PARIS — Officials across Europe swiftly reacted with a sigh of relief on Sunday after President Emmanuel Macron of France comfortably beat his far-right rival, Marine Le Pen, in the presidential election.
“Together, we will advance France and Europe,” Ursula von der Leyen, the president of the European Commission, the European Union’s executive arm, wrote in French on Twitter.
Charles Michel, the president of the European Council, wrote on Twitter that “we can count on France for five more years,” while Chancellor Olaf Scholz of Germany said Mr. Macron’s re-election was a “vote of confidence in Europe.”
Mr. Macron’s office said on Sunday that Mr. Scholz had called Mr. Macron to congratulate him. “It is the first call that the president has received and taken, a sign of Franco-German friendship,” his office said.

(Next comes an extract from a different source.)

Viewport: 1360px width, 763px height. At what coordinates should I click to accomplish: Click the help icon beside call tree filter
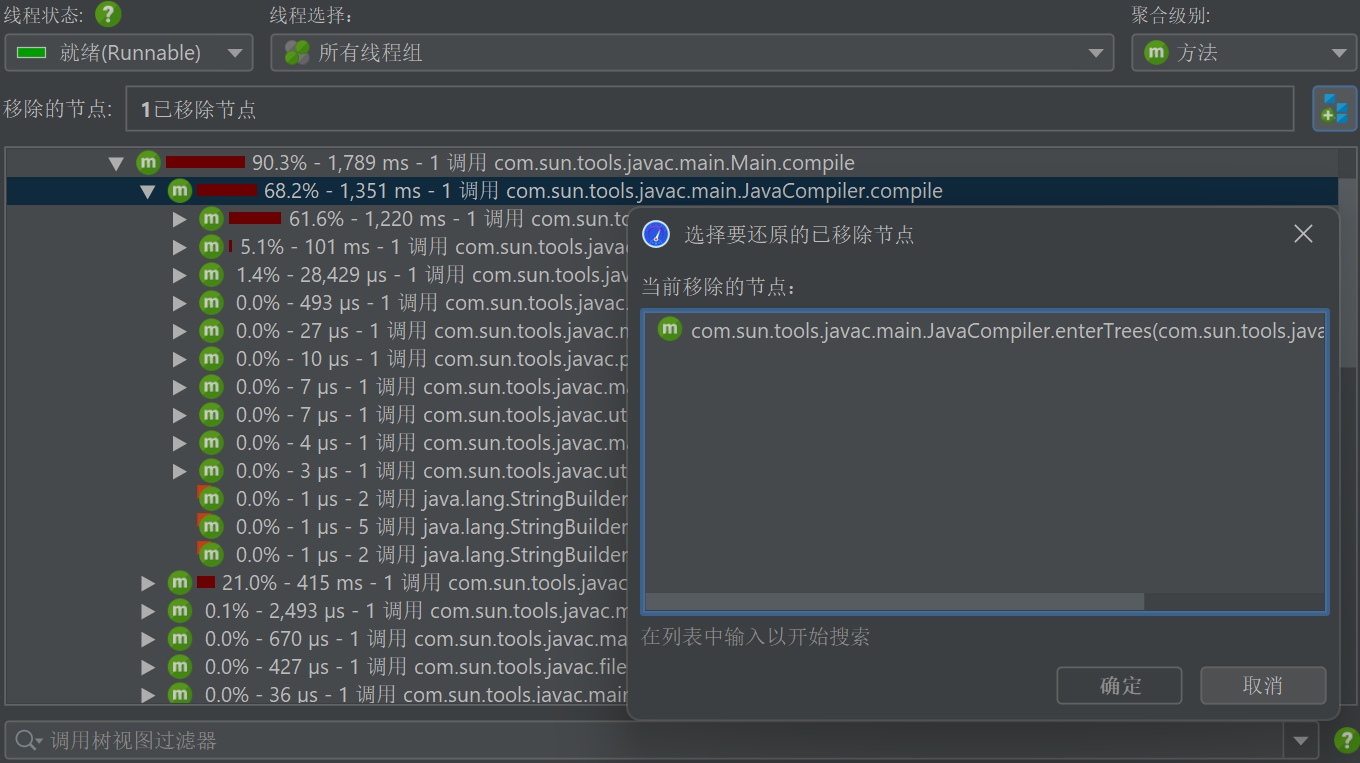point(1346,741)
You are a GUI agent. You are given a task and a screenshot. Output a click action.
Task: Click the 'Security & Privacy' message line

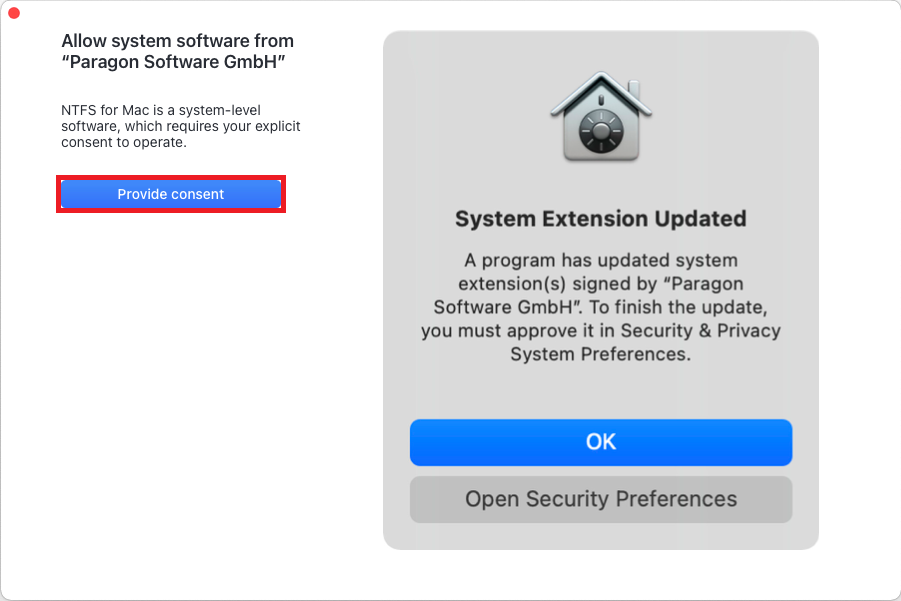click(600, 331)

At home, Jean-Yves Le Drian, Mr. Macron’s foreign minister, told France 2 television that he was “convinced” Mr. Macron would be “up to the challenges that await.”
Final results are not yet published, but French pollsters project that Mr. Macron has won with roughly 58 percent of the vote. Still, his political opponents warned that his next term would have to take into account the simmering anger in the French electorate, as the far right won more of the vote than it has in decades.
“There has never been such a vote of despair,” Christian Jacob, the head of the conservative Républicain party, said on French television.
Roughly 28 percent of the French electorate sat out this round of the election — the highest level in over 50 years in the second round of a presidential vote.
“He is floating in a sea of abstention, and blank or null ballots,” Jean-Luc Mélenchon, the firebrand leftist who came in a strong third in the first round of the elections early this month, said in a speech on Sunday of Mr. Macron.
Mr. Mélenchon hopes to become prime minister if his party gets a strong majority in the parliamentary elections, to be held in June. “The third round starts tonight,” he said.
Top European leaders had expressed barely veiled alarm at the possibility of a Le Pen victory. Last week, the leaders of Germany, Portugal and Spain had taken the highly unusual step in an opinion article in Le Monde of implicitly urging French voters to reject her.
On Sunday, Christian Lindner, the finance minister in Germany, said a united Europe was the biggest winner. “This choice was a directional choice,” he wrote on Twitter. “It was about fundamental questions of values.”
Prime Minister Pedro Sánchez of Spain welcomed Mr. Macron’s victory as proof that the French want “a free, strong and just E.U.”
Officials outside of the European Union reacted, as well.
President Volodomyr Zelensky of Ukraine also congratulated Mr. Macron on his victory, calling him a “real friend of Ukraine” on Twitter. “I appreciate his support and I am convinced that we will move forward together toward new shared victories,” he wrote.
And, Christine Lagarde, the head of the European Central Bank, extended her “warmest congratulations” to Mr. Macron.
“Strong leadership is essential in these uncertain times and your tireless dedication will be much needed to tackle the challenges we are facing in Europe,” Ms. Lagarde wrote on Twitter.
And Prime Minister Boris Johnson of Britain tweeted that “France is one of our closest and most important allies.”
“I look forward to continuing to work together on the issues which matter most to our two countries and to the world,” Mr. Johnson wrote.
Liz Alderman and Raphael Minder contributed reporting.
April 24, 2022
An earlier version of this article misstated the position of Christine Lagarde. She is the head of the European Central Bank, not the head of the International Monetary Fund.